THE TASK
Continue the forum thread about older people living with their grown children or on their own, beginning right after its final post.
**** TEXT PASSAGE
It took some  convincing  on  my part,   that we  would all be better off if I spread my wings and tried something new.
So for the first time in my life,  I decided I wanted to try living alone (after losing my husband)  in a Senior apartment.  ..  best decision ever.

So I guess I fit the description of  'old and alone',  but I'm loving life this way.


----------



## hollydolly (Jun 30, 2021)

I'd live in an Annexe or Granny flat in the grounds of my DD's house... but I couldn't possibly live in the same house, she's far too Bossy.. she would drive me insane...


----------



## Murrmurr (Jun 30, 2021)

I lived with my oldest son and his wife for about 6 months while I waited to get into this apartment. We got along fine, but I felt out of place. I wouldn't do it again.


----------



## bingo (Jun 30, 2021)

oh....hope it never  comes to  that...


----------



## Mr. Ed (Jun 30, 2021)

Sure it would be like old times


----------



## Aneeda72 (Jun 30, 2021)

hollydolly said:


> I'd live in an Annexe or Granny flat in the grounds of my DD's house... but I couldn't possibly live in the same house, she's far too Bossy.. she would drive me insane...


Yup, that’s my daughter as well, bossy I love her to death but just could not do it, she is always correcting me about stuff.  Honest to Pete, apparently I’ve been dummer than dirt since she was born, just let me live in ignorance.
********
**** GIVEN RECORDS
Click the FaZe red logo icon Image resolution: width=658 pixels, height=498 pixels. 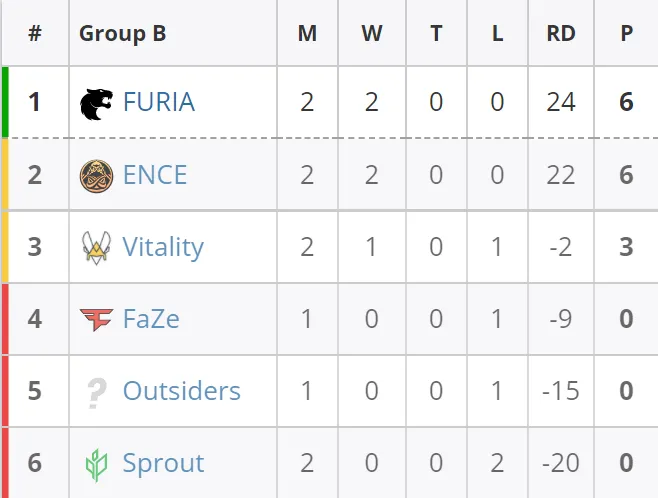tap(96, 320)
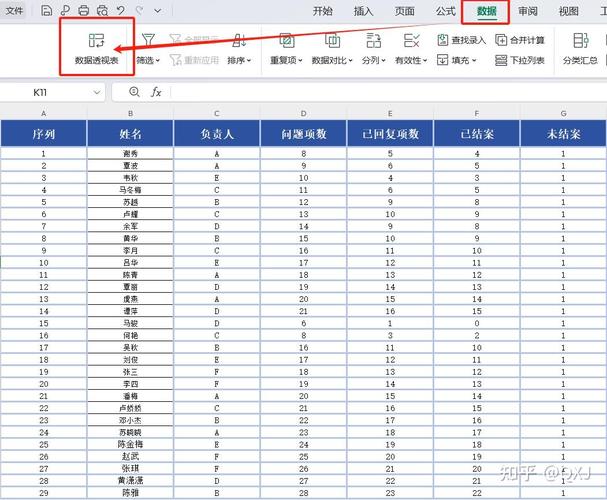
Task: Click the 数据透视表 (PivotTable) icon
Action: [97, 40]
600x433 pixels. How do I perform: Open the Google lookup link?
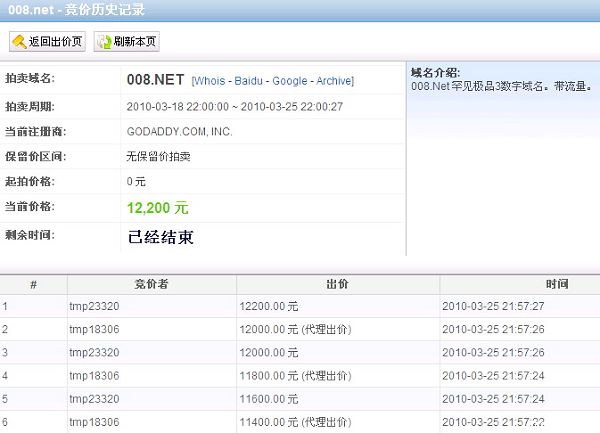pos(289,80)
********
SOLVED PROBLEM
----------



## hollydolly (Jun 30, 2021)

Aneeda72 said:


> Yup, that’s my daughter as well, bossy I love her to death but just could not do it, she is always correcting me about stuff.  Honest to Pete, apparently I’ve been dummer than dirt since she was born, just let me live in ignorance.


Are they sisters from another mister ?... yup that's mine too..I don't know how I manage to find my own way home without her instructions..


----------



## Pepper (Jun 30, 2021)

Although I would want to, I know they definitely wouldn't want to.  I don't blame them one bit.


----------



## Buckeye (Jun 30, 2021)

Can't imagine it.


----------



## Tom 86 (Jun 30, 2021)

I live alone on my 77-acre farm since my wife passed away 6 years ago.  My DIL lives next door or about 800 ft. away (use to be MILs house)  & she is an ENT so I got good care when I need it.  I have one of the "Senior care" pendants & if I need any help just put the button & they will call her before calling 911


----------



## hollydolly (Jun 30, 2021)

Tom 86 said:


> I live alone on my 77-acre farm since my wife passed away 6 years ago.  My DIL lives next door or about 800 ft. away (use to be MILs house)  & she is an ENT so I got good care when I need it.  I have one of the "Senior care" pendants & if I need any help just put the button & they will call her before calling 911


You're probably in the most ideal position anyone can be when they're older and live alone...


----------



## Aneeda72 (Jun 30, 2021)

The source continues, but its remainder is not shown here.